Tim T, I think most evolutionists now agree that kin and group selection are the same thing. In the case of CGS, culture has the effect of creating a lot of similarity between people who are distantly related genetically. From the point of view of Hamilton’s Rule a rather large group of people can have high cultural relatedness. This is the CGS idea. You are right in the sense that we can imagine that CGS goes on at multiple levels. High degrees of cultural relatedness at the band scale may trump the evolution of cooperation at the tribal scale. High relatedness at the tribal scale may trump the evolution of cooperation at the national scale. Darwin had a sensible discussion of these issues in the Descent of Man. See the chapter On the Development of the Intellectual and Moral Faculties in Primeval and Civilized Times. Peter Turchin’s and Herb Gintis’ background papers for our meeting covered these issues in some detail. I like to think we’re past 1964! Most of us who work on CGS were either trained as evolutionary biologists or have familiarized ourselves with Hamilton and post Hamilton evolutionary theories of cooperation. There is a certain amount of controversy about CGS, but most of it is conducted at a pretty sophisticated level.

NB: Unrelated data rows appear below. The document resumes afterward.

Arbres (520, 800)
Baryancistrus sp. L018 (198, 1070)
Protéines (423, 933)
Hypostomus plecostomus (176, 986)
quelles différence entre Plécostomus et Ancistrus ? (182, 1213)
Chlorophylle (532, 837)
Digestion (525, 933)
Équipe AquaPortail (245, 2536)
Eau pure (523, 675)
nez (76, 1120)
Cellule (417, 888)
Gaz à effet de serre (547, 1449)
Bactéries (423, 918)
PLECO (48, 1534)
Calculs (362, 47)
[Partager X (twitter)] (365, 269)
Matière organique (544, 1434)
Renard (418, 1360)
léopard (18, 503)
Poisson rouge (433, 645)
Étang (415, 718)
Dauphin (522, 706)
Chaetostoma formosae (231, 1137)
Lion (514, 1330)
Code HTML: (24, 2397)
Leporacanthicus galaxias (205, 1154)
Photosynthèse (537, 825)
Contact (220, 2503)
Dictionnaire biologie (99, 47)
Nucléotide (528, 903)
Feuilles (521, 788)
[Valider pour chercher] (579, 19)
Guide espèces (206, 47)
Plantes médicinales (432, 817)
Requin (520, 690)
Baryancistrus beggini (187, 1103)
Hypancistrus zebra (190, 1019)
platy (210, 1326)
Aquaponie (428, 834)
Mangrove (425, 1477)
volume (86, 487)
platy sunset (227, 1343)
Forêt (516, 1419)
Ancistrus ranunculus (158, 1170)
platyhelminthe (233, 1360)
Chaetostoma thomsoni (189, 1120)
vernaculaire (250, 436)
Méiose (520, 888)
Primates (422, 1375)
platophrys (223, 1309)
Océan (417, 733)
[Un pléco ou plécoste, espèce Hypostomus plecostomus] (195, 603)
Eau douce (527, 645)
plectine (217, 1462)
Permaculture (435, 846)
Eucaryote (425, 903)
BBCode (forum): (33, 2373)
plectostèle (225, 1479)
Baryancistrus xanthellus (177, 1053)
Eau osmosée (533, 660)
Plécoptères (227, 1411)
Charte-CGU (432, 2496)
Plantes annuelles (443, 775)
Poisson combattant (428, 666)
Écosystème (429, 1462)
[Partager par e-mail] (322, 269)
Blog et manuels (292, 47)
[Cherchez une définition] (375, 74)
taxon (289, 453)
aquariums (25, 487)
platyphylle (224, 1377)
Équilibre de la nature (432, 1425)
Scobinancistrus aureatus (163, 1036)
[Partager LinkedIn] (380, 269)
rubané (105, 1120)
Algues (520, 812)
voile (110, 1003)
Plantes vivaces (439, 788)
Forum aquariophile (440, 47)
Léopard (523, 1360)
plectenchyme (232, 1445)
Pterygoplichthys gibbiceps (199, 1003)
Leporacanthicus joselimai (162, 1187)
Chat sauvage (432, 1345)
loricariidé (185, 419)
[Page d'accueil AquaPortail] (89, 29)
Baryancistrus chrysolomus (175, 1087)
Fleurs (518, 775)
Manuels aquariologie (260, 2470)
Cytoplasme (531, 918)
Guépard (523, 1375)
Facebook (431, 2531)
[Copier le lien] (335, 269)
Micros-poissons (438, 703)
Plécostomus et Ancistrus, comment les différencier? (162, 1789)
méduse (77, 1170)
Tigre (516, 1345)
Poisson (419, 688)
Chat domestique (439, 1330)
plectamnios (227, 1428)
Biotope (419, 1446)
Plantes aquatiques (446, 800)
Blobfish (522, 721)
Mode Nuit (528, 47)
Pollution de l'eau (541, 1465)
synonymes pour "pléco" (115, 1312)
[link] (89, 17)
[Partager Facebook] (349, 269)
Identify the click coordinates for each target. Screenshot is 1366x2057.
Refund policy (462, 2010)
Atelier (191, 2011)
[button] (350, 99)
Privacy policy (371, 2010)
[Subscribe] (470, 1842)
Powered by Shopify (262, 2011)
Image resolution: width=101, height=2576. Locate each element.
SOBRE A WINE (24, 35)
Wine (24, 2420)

Thanks for your intervention, Pete: your comment all makes a great deal of sense to me. I also find it slightly embarrassing in that I have had Sarah Hrdy’s book on my shelf, almost unopened, for longer than I care to remember. So this has prompted me to get into it properly in the near future. I hadn’t actually heard of Bernard Chapais before, but that book looks fascinating – will buy it soon. As a social anthropologist (by bachelors degree) I have the strong suspicion that modelling of kinship relations may have been fundamental to human cognitive evolution.
Hi, Peter! While modern theories of kin and group selection make the same predictions, the frameworks have inspired different research programs – with kin selection being much more closely associated with interactions with close kin – such as parental care – which typically don’t make much of a showing in the literature on group selection. Indeed, group selection has been largely abandoned by mainstream evolutionary biology as being redundant, confusing and awkward. It’s mostly within the biologically-inspired social sciences that it continues to lead a zombie existence.
Kin selection overwhelmed group selection as the explanatory framework of choice for most purposes in the organic realm back in the 1970s. The only issue I see is when the same revolution will take place in the cultural realm.
No, kin selection has proven out in multiple species and research testing. Group selection has failed in all attempts to even define it. Cultural selection is without any empirical support or definition whatsoever – let alone predictability or testing.
At bottom this is all just naive and pop human exceptionalism. Ain’t no such thing.
There are actually a number of definitions of group selection – e.g. see: “Capturing the superorganism: a formal theory of group adaptation”. The problem has been less lack of definitions, than lack of consensus – though we started to see more consensus in around 2009 as the main proponents of group selection woke up / came around – or however you want to look at it. E.g. see papers like “Multilevel and kin selection in a connected world” – which date from that era.
You don’t seem familiar with the large literature on cultural evolution. Perhaps take a look before posting more on that topic.